People were searching for earlier cultural models to deal with their physical, mental and emotional challenges, often turning to indigenous older traditions. Some developed special skills and knowledge that I celebrate in my poem. Their diction and vocabulary or mastery of English may not reflect  medical or graduate school education but their practices proved over time very popular and effective. Alternative medicine can now be found in the mainstream culture.  I am very grateful for it as the poem attests.

On Factionalism

I recited “On Factionalism” (from Heart Strong) standing in front of Miranda’s work in progress filled with colors and symbols evoking history.  “On Factionalism” felt like a duet of poet and muralist as we each performed our separate crafts.  It felt appropriate to video the poem in front of this mural because the Salvadoran left forces during the civil war split by factionalism.  It wasn’t until much later that they were able to unify. Today the FMLN has won state power through  its elections.

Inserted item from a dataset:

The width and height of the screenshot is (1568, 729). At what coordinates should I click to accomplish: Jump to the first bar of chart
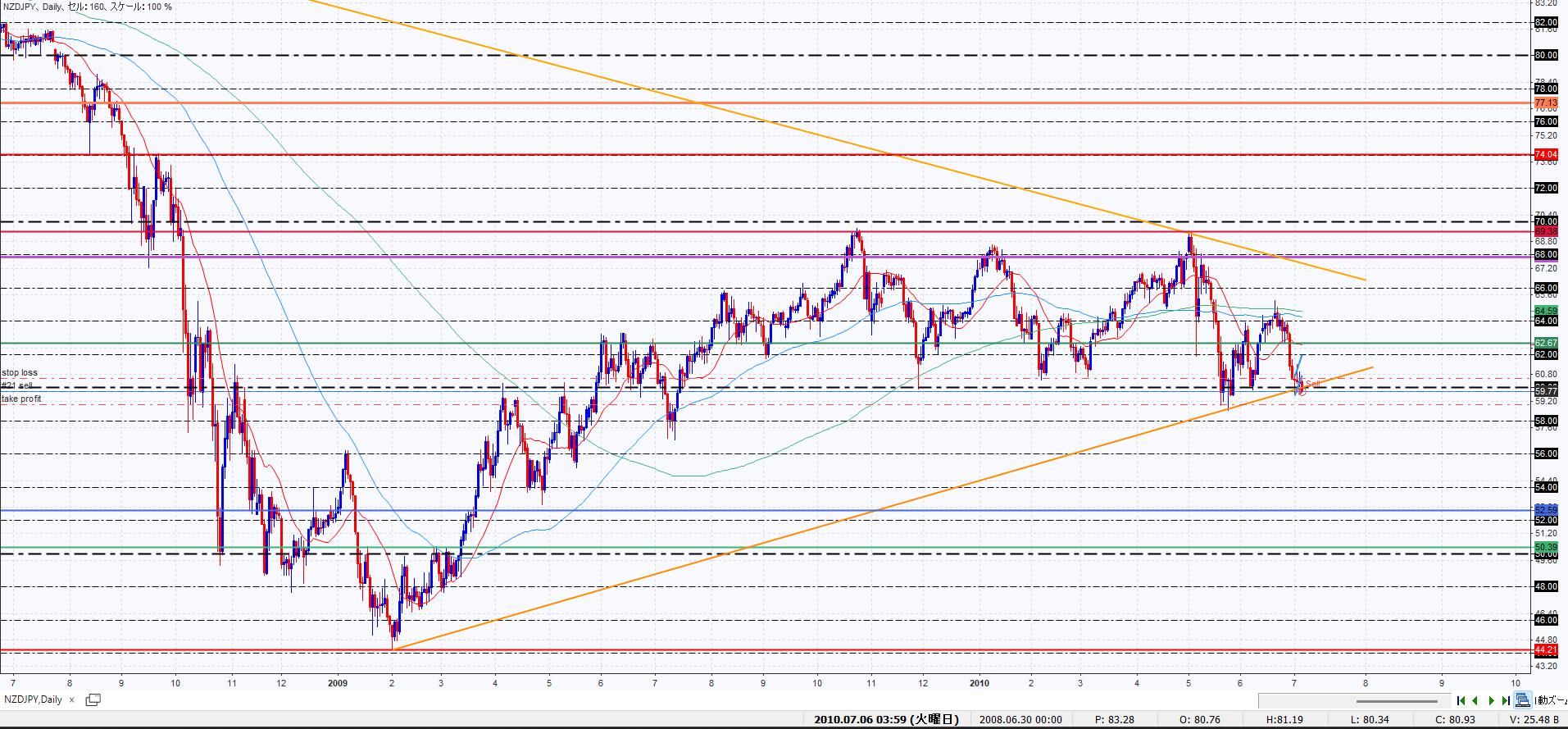click(1461, 700)
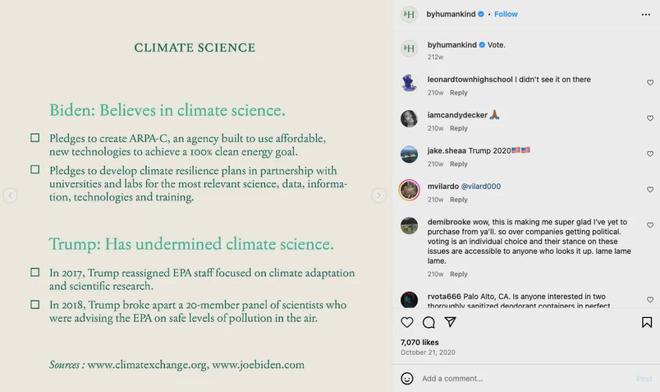Like the post with the heart icon
The height and width of the screenshot is (392, 660).
407,323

This mural and the struggles it shows, along with my poem, may be decades old, but the issue of factionalism is still relevant today.

Rush of Joy

I wrote “Rush of Joy” in Cuba in 1975, during the UN designated “Year of the Woman.” It was on one of those many euphoric days I often experienced there and that inspired many of the poems in Heart Songs, the Collected Poems of Nina Serrano, 1969-1979 “Rush of Joy”  was written after my daughter, Valerie Landau, and I marched in the May Day Parade in Havana, celebrating the end of the Vietnam war in 1975. We smiled and smiled under our straw hats almost in tears after 12 years of brutal war.

We marched behind a giant banner of sunlit sky blue with flying peace doves, passed thousands of smiling faces feeling the world wide collective joy. Rush of Joy eludes to one of my favorite Emily Dickenson lines, “Hope is a thing with feathers” that gave rise to my line “hope feathers fly high.” In the thirty nine years since I wrote the poem, it continues to describe the wonderfully reoccurring ecstasy, unaccountable happiness, and heightened moments that give my life its emotional rhythm and form.

The Poems in Balmy Alley video is produced and edited by Estuary Press as a collaboration between Paul Richards, Estuary Press, and me. My thanks to Camilo Landau for the wonderful music. Enjoy!